According to you, how can Open Data improve global food security? Could you provide some examples?
It is quite evident that access to data is essential for researchers, extensionists and decision makers. If all data on the impact of climate change on agriculture would be more readily available, better models could be constructed and better decisions could be taken. If all data on the toxicity of certain pesticide for a specific species would be easily available expensive repetitions of experiments could be avoided.
The goal of the conference is to share publicly funded agricultural data from G8 countries with the world. What are the challenges to achieve this goal?

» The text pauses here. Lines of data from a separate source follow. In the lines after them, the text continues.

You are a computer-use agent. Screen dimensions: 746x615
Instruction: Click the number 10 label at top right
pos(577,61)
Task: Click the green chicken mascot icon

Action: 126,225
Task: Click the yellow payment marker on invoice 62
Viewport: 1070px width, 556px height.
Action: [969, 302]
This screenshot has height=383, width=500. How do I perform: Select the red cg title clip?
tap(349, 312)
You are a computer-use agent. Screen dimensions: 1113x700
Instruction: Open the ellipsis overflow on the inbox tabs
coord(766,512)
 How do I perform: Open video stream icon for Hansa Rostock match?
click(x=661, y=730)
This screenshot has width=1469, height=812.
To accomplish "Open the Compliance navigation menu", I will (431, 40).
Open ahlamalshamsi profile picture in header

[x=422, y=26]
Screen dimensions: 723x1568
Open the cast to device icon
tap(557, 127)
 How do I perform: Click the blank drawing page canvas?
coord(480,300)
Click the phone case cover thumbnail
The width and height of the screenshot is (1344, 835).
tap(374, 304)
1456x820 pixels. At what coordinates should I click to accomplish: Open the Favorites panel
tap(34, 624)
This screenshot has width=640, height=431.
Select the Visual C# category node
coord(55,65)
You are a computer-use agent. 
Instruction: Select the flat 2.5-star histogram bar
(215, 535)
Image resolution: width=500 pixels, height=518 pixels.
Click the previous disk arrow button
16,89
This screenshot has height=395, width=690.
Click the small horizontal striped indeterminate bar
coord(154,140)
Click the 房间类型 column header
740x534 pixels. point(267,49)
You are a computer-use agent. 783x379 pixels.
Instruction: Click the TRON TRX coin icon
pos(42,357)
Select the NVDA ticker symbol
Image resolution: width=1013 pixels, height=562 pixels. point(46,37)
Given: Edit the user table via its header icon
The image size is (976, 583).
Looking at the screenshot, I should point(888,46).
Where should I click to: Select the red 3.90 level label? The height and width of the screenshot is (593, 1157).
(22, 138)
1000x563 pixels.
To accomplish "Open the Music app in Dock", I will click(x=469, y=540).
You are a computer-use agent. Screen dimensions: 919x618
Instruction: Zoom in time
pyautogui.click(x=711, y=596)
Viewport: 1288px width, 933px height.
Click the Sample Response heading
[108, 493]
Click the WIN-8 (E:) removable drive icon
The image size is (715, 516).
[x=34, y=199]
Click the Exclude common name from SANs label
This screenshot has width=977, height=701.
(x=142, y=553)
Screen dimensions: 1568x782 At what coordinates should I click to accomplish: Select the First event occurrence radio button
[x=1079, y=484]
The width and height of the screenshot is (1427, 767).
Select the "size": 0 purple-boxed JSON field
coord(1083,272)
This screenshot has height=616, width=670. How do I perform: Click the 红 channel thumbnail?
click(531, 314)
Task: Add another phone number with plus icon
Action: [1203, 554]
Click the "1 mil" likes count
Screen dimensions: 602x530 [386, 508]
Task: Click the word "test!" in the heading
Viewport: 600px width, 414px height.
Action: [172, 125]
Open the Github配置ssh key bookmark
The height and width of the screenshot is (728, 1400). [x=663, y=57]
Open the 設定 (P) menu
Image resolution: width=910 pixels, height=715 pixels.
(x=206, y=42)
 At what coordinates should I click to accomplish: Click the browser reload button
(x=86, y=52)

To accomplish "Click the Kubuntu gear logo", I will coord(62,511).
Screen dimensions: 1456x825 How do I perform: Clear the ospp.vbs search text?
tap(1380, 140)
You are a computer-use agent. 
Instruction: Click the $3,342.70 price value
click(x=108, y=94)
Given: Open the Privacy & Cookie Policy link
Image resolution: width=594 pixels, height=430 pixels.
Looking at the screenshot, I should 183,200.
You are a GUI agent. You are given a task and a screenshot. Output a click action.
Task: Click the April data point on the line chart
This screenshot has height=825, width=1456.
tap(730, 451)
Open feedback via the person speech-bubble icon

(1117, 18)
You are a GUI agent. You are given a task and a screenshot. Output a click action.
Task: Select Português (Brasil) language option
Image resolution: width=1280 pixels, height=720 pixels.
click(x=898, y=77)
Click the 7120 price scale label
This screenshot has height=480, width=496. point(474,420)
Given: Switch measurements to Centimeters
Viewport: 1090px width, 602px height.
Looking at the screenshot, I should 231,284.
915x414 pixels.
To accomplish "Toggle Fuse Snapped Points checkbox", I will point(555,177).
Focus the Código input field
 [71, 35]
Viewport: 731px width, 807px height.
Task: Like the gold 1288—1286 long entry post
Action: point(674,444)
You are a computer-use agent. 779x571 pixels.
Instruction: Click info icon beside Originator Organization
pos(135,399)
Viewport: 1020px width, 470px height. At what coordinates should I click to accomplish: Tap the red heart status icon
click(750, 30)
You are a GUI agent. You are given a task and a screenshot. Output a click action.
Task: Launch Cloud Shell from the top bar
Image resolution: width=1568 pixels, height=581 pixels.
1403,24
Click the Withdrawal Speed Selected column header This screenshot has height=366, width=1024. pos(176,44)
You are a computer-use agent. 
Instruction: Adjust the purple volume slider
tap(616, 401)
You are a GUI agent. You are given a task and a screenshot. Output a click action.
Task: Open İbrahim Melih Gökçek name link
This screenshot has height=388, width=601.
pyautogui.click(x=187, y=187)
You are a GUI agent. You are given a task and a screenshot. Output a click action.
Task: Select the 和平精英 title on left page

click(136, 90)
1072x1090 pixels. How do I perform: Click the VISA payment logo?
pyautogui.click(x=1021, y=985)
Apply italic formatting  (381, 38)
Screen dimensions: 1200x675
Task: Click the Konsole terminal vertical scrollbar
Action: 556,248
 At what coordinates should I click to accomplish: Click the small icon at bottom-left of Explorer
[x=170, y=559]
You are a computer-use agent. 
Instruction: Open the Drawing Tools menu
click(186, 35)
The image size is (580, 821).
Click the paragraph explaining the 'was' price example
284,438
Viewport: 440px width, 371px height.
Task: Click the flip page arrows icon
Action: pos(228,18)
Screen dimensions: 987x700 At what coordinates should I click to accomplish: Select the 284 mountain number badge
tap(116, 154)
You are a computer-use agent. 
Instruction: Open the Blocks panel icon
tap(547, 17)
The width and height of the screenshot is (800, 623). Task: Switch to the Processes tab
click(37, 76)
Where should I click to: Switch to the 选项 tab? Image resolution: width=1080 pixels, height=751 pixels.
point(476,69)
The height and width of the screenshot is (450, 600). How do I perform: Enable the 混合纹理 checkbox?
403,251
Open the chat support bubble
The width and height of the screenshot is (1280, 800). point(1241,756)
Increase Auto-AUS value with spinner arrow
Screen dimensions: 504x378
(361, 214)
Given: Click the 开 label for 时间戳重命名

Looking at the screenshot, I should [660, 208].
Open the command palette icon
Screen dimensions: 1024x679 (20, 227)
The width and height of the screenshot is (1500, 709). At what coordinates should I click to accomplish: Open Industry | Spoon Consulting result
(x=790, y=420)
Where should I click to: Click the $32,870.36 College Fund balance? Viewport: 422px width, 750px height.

I would not limit here to "publicly funded agricultural data". Many data collected by the civil society, but also from the private sector are of great importance. The institutional challenges are to find the correct and appropriate IPR statements by protecting intellectual property rights and businesses without hampering access to data and information. Technically the challenge is: not to make the data theoretically accessible, but also practically usable. If you put your data on 16,000 HTML pages on the web, this is makes them available, but still very difficult to use. We need to get Linked Open Data, with common vocabularies, using RDF for data exchange and a set of common and clearly documented web services.
In which sessions will your organization be involved?
FAO will contribute mostly in the sessions on "Exploiting open data for integrated information systems" (my contribution) and "Systems to manage open data (FaoSTAT)"
How do you think the AIMS Community can contribute to obtain this goal?
It does already. Having a platform to easily access standards, tools and methodologies for data sharing and having a platform to discuss among practitioners is very useful. AIMS is still very much concentrated on bibliographical and other textual data, but we are working to extend our competencies.